[start Data supplied]
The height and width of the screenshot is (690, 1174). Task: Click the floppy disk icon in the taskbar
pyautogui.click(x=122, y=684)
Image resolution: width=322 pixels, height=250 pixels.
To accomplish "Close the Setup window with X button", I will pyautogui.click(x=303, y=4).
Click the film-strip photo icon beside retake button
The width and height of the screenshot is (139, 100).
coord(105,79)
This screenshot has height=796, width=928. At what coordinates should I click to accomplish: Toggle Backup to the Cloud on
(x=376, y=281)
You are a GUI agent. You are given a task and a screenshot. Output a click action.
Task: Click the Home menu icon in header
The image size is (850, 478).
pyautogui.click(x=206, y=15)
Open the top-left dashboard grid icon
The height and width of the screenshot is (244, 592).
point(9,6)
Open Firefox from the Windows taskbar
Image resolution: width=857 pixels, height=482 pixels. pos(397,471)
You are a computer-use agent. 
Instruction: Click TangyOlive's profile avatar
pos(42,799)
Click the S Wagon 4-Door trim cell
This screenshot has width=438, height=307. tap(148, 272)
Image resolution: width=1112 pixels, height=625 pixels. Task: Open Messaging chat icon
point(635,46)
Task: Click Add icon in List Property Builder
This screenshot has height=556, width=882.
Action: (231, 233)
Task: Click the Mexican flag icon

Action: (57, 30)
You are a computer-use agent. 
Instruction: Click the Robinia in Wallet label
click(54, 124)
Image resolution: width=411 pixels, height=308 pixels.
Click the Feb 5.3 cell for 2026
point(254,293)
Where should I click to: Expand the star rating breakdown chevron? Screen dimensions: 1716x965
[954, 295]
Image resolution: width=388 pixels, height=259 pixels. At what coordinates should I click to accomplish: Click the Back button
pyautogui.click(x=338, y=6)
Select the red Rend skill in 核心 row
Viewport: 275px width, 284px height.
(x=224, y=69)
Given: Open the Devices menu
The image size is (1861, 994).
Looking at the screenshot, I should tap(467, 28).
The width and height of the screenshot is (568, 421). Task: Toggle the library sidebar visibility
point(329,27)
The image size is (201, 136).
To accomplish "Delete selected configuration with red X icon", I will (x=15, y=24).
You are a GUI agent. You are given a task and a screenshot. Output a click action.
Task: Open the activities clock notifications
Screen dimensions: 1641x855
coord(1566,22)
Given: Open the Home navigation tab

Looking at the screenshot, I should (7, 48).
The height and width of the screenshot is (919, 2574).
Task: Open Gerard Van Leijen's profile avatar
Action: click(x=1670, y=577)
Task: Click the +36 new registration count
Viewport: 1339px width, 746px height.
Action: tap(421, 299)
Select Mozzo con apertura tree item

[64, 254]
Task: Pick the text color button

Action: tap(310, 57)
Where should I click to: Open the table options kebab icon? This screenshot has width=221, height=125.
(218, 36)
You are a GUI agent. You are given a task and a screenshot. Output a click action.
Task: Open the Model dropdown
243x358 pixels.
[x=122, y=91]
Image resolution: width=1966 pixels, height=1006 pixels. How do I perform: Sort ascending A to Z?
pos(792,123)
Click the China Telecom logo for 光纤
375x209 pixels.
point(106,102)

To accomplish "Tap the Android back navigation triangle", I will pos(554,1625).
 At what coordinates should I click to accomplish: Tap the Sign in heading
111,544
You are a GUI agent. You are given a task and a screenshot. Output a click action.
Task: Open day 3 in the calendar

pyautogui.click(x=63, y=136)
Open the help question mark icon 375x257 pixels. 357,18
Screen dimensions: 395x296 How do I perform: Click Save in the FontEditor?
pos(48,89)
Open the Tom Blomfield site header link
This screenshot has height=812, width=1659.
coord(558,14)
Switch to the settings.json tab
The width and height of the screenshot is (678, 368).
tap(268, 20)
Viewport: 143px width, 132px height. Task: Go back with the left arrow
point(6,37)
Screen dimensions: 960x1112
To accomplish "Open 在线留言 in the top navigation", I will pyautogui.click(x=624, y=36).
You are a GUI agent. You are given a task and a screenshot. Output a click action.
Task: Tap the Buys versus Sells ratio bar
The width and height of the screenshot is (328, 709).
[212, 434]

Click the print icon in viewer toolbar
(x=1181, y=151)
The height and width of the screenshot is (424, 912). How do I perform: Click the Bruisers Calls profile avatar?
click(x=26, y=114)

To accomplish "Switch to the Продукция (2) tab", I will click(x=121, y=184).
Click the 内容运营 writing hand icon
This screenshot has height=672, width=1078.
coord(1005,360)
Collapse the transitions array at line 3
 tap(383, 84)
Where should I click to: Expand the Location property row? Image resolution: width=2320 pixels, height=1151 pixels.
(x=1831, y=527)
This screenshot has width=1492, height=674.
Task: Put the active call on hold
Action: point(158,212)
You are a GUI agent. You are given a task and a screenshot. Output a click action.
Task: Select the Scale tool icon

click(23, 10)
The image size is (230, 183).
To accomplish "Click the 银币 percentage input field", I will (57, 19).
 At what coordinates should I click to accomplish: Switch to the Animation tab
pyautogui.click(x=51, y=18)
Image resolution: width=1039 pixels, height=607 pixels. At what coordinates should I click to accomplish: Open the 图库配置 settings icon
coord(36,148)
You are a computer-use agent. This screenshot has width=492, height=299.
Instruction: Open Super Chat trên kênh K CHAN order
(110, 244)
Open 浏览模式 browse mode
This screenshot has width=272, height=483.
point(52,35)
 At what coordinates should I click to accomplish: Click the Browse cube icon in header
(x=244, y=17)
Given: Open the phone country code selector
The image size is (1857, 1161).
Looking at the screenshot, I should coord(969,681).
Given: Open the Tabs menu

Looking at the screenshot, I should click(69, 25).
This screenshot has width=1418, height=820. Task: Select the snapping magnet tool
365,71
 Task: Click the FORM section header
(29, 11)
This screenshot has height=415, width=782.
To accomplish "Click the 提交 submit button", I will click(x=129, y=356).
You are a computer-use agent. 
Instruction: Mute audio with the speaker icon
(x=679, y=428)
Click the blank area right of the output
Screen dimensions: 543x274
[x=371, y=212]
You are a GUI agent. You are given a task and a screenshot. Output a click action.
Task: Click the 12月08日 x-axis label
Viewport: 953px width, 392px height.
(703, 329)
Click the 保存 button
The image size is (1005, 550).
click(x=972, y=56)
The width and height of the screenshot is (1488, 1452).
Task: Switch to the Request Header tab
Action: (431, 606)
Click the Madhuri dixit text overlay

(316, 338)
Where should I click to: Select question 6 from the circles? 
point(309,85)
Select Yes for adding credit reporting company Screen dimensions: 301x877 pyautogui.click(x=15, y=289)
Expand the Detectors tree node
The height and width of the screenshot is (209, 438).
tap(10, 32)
[end Data supplied]
## Directions for this task:
Update the records by replacing "floppy disk icon" with "save icon" and leaving every other part of the lines unchanged.

## Correct result:
The height and width of the screenshot is (690, 1174). Task: Click the save icon in the taskbar
pyautogui.click(x=122, y=684)
Image resolution: width=322 pixels, height=250 pixels.
To accomplish "Close the Setup window with X button", I will pyautogui.click(x=303, y=4).
Click the film-strip photo icon beside retake button
The width and height of the screenshot is (139, 100).
coord(105,79)
This screenshot has height=796, width=928. At what coordinates should I click to accomplish: Toggle Backup to the Cloud on
(x=376, y=281)
You are a GUI agent. You are given a task and a screenshot. Output a click action.
Task: Click the Home menu icon in header
The image size is (850, 478).
pyautogui.click(x=206, y=15)
Open the top-left dashboard grid icon
The height and width of the screenshot is (244, 592).
point(9,6)
Open Firefox from the Windows taskbar
Image resolution: width=857 pixels, height=482 pixels. pos(397,471)
You are a computer-use agent. 
Instruction: Click TangyOlive's profile avatar
pos(42,799)
Click the S Wagon 4-Door trim cell
This screenshot has width=438, height=307. tap(148, 272)
Image resolution: width=1112 pixels, height=625 pixels. Task: Open Messaging chat icon
point(635,46)
Task: Click Add icon in List Property Builder
This screenshot has height=556, width=882.
Action: (231, 233)
Task: Click the Mexican flag icon

Action: (57, 30)
You are a computer-use agent. 
Instruction: Click the Robinia in Wallet label
click(54, 124)
Image resolution: width=411 pixels, height=308 pixels.
Click the Feb 5.3 cell for 2026
point(254,293)
Where should I click to: Expand the star rating breakdown chevron? Screen dimensions: 1716x965
[954, 295]
Image resolution: width=388 pixels, height=259 pixels. At what coordinates should I click to accomplish: Click the Back button
pyautogui.click(x=338, y=6)
Select the red Rend skill in 核心 row
Viewport: 275px width, 284px height.
(x=224, y=69)
Given: Open the Devices menu
The image size is (1861, 994).
Looking at the screenshot, I should tap(467, 28).
The width and height of the screenshot is (568, 421). Task: Toggle the library sidebar visibility
point(329,27)
The image size is (201, 136).
To accomplish "Delete selected configuration with red X icon", I will (x=15, y=24).
You are a GUI agent. You are given a task and a screenshot. Output a click action.
Task: Open the activities clock notifications
Screen dimensions: 1641x855
coord(1566,22)
Given: Open the Home navigation tab

Looking at the screenshot, I should (7, 48).
The height and width of the screenshot is (919, 2574).
Task: Open Gerard Van Leijen's profile avatar
Action: click(x=1670, y=577)
Task: Click the +36 new registration count
Viewport: 1339px width, 746px height.
Action: tap(421, 299)
Select Mozzo con apertura tree item

[64, 254]
Task: Pick the text color button

Action: tap(310, 57)
Where should I click to: Open the table options kebab icon? This screenshot has width=221, height=125.
(218, 36)
You are a GUI agent. You are given a task and a screenshot. Output a click action.
Task: Open the Model dropdown
243x358 pixels.
[x=122, y=91]
Image resolution: width=1966 pixels, height=1006 pixels. How do I perform: Sort ascending A to Z?
pos(792,123)
Click the China Telecom logo for 光纤
375x209 pixels.
point(106,102)

To accomplish "Tap the Android back navigation triangle", I will pos(554,1625).
 At what coordinates should I click to accomplish: Tap the Sign in heading
111,544
You are a GUI agent. You are given a task and a screenshot. Output a click action.
Task: Open day 3 in the calendar

pyautogui.click(x=63, y=136)
Open the help question mark icon 375x257 pixels. 357,18
Screen dimensions: 395x296 How do I perform: Click Save in the FontEditor?
pos(48,89)
Open the Tom Blomfield site header link
This screenshot has height=812, width=1659.
coord(558,14)
Switch to the settings.json tab
The width and height of the screenshot is (678, 368).
tap(268, 20)
Viewport: 143px width, 132px height. Task: Go back with the left arrow
point(6,37)
Screen dimensions: 960x1112
To accomplish "Open 在线留言 in the top navigation", I will pyautogui.click(x=624, y=36).
You are a GUI agent. You are given a task and a screenshot. Output a click action.
Task: Tap the Buys versus Sells ratio bar
The width and height of the screenshot is (328, 709).
[212, 434]

Click the print icon in viewer toolbar
(x=1181, y=151)
The height and width of the screenshot is (424, 912). How do I perform: Click the Bruisers Calls profile avatar?
click(x=26, y=114)

To accomplish "Switch to the Продукция (2) tab", I will click(x=121, y=184).
Click the 内容运营 writing hand icon
This screenshot has height=672, width=1078.
coord(1005,360)
Collapse the transitions array at line 3
 tap(383, 84)
Where should I click to: Expand the Location property row? Image resolution: width=2320 pixels, height=1151 pixels.
(x=1831, y=527)
This screenshot has width=1492, height=674.
Task: Put the active call on hold
Action: point(158,212)
You are a GUI agent. You are given a task and a screenshot. Output a click action.
Task: Select the Scale tool icon

click(23, 10)
The image size is (230, 183).
To accomplish "Click the 银币 percentage input field", I will (57, 19).
 At what coordinates should I click to accomplish: Switch to the Animation tab
pyautogui.click(x=51, y=18)
Image resolution: width=1039 pixels, height=607 pixels. At what coordinates should I click to accomplish: Open the 图库配置 settings icon
coord(36,148)
You are a computer-use agent. This screenshot has width=492, height=299.
Instruction: Open Super Chat trên kênh K CHAN order
(110, 244)
Open 浏览模式 browse mode
This screenshot has width=272, height=483.
point(52,35)
 At what coordinates should I click to accomplish: Click the Browse cube icon in header
(x=244, y=17)
Given: Open the phone country code selector
The image size is (1857, 1161).
Looking at the screenshot, I should coord(969,681).
Given: Open the Tabs menu

Looking at the screenshot, I should click(69, 25).
This screenshot has width=1418, height=820. Task: Select the snapping magnet tool
365,71
 Task: Click the FORM section header
(29, 11)
This screenshot has height=415, width=782.
To accomplish "Click the 提交 submit button", I will click(x=129, y=356).
You are a computer-use agent. 
Instruction: Mute audio with the speaker icon
(x=679, y=428)
Click the blank area right of the output
Screen dimensions: 543x274
[x=371, y=212]
You are a GUI agent. You are given a task and a screenshot. Output a click action.
Task: Click the 12月08日 x-axis label
Viewport: 953px width, 392px height.
(703, 329)
Click the 保存 button
The image size is (1005, 550).
click(x=972, y=56)
The width and height of the screenshot is (1488, 1452).
Task: Switch to the Request Header tab
Action: (431, 606)
Click the Madhuri dixit text overlay

(316, 338)
Where should I click to: Select question 6 from the circles? 
point(309,85)
Select Yes for adding credit reporting company Screen dimensions: 301x877 pyautogui.click(x=15, y=289)
Expand the Detectors tree node
The height and width of the screenshot is (209, 438).
tap(10, 32)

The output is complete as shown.